If 1, then log additional PM info with regards to RMPP (Reliable Message Passing Protocol).

CS_LogMask

MAI_LogMask

CAL_LogMask

DVR_LogMask

IF3_LogMask

SM_LogMask

SA_LogMask

PM_LogMask

PA_LogMask

FE_LogMask

APP_LogMask

0x00000000

0x000001ff

0x000001ff

0x000001ff

0x000001ff

0x000001ff

0x000001ff

0x000001ff

0x000001ff

0x000001ff

0x000001ff

Alternative to use of LogLevel. For advanced users, these parameters can provide more precise control over per subsystem logging. For typical configurations, these should be omitted and the LogLevel parameter should be used instead.

For each subsystem, there can be a LogMask.
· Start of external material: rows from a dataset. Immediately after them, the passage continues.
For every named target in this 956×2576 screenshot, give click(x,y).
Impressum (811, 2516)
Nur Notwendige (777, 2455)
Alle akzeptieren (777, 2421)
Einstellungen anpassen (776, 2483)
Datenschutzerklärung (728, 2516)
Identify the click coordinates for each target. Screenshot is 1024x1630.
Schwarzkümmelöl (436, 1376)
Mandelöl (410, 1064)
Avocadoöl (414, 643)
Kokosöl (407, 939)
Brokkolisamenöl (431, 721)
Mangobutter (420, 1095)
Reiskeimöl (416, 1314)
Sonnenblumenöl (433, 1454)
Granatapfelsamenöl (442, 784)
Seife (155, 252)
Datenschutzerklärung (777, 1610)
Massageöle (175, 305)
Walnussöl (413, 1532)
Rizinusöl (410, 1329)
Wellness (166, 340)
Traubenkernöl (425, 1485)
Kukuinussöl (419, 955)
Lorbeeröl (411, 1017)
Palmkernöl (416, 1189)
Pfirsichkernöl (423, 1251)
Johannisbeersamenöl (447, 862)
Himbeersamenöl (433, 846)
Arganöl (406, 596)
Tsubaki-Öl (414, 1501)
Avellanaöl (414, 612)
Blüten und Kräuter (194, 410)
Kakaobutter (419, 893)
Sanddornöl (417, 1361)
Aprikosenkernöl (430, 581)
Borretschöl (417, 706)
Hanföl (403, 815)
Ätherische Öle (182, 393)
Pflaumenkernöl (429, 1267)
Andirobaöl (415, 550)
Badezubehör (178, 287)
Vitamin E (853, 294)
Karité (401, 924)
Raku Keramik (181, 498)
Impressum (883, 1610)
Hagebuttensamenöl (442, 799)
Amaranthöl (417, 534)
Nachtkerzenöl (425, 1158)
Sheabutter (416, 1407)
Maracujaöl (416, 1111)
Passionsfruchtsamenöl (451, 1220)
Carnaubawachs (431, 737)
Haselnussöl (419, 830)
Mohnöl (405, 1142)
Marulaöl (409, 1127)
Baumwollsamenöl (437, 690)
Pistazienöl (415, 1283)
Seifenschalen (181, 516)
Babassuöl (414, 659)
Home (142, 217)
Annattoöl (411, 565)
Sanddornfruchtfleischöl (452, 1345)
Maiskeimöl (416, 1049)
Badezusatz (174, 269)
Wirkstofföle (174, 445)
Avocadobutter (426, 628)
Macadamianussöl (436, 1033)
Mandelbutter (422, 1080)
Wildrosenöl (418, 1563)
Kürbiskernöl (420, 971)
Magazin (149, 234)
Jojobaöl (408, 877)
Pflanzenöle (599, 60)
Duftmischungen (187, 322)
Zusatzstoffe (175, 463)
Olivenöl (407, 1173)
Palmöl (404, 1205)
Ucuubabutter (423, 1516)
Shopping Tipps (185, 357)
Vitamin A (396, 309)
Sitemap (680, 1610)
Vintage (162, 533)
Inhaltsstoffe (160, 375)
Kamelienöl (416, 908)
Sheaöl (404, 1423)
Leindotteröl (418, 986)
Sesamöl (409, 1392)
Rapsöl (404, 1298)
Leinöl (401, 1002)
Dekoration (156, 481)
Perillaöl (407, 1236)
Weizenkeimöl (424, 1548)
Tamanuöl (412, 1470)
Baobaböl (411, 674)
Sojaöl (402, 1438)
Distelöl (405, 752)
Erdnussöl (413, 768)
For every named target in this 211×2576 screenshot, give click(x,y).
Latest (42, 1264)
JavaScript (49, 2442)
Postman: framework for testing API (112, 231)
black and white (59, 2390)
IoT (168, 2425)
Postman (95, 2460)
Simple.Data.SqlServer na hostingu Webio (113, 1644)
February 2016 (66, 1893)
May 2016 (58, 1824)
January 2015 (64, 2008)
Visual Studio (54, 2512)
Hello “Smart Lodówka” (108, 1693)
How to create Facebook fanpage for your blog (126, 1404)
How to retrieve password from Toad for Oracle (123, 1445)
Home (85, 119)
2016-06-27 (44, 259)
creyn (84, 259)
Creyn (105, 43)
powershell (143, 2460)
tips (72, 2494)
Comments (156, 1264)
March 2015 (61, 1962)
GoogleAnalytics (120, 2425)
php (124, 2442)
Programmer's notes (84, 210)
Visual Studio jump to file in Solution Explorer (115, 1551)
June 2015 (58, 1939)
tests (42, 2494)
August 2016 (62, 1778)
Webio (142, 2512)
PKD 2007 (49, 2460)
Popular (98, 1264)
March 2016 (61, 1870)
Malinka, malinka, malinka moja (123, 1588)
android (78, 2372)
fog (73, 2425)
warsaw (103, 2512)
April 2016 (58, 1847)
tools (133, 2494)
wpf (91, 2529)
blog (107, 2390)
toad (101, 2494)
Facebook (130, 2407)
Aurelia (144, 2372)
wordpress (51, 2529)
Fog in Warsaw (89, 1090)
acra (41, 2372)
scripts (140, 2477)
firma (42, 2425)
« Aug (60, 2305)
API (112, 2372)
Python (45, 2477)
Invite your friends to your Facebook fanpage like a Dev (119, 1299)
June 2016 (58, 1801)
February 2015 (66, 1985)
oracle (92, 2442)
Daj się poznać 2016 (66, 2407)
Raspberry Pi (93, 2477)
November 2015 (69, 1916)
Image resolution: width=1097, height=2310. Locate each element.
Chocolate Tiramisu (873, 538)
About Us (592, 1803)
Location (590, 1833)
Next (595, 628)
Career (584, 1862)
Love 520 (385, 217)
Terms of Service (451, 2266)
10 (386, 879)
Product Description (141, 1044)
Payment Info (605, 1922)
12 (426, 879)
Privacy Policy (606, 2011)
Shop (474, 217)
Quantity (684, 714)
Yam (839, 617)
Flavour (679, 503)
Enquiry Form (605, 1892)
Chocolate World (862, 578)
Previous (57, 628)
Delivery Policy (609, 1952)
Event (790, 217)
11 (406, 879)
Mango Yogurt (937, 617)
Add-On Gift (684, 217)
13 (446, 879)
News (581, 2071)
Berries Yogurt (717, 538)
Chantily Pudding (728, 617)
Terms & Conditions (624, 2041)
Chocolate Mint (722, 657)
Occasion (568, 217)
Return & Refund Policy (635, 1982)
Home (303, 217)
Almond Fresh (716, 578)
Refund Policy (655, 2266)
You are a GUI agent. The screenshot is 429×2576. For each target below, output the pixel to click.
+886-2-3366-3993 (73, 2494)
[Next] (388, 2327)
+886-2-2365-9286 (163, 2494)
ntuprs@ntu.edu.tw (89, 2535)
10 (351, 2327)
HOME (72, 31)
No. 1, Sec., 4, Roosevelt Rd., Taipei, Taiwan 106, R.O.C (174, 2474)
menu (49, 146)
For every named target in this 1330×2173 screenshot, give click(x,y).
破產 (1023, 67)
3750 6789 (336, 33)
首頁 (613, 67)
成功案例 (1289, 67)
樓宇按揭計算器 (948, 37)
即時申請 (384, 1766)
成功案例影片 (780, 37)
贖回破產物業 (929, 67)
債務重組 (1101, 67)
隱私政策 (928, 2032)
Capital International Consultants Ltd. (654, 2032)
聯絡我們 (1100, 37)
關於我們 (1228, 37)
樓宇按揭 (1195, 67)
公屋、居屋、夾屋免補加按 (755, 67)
The mask selects severities of log messages to enable and is a sum of the following values:

0x1=fatal

0x2=actionable error

0x4=actionable warning

0x8=actionable notice

0x10=actionable info

0x20=error

0x40=warn

0x80=notice

0x100=progress

0x200=info

0x400=verbose

0x800=data

0x1000=debug1

0x2000=debug2

0x4000=debug3

0x8000=debug4

0x10000=func call

0x20000=func args

0x40000=func exit

For embedded Fabric Manager, the corresponding Chassis Logging must also be enabled and SM configuration applies to all managers.

For Host Fabric Manager, the Linux syslog service will need to have an appropriate level of logging enabled.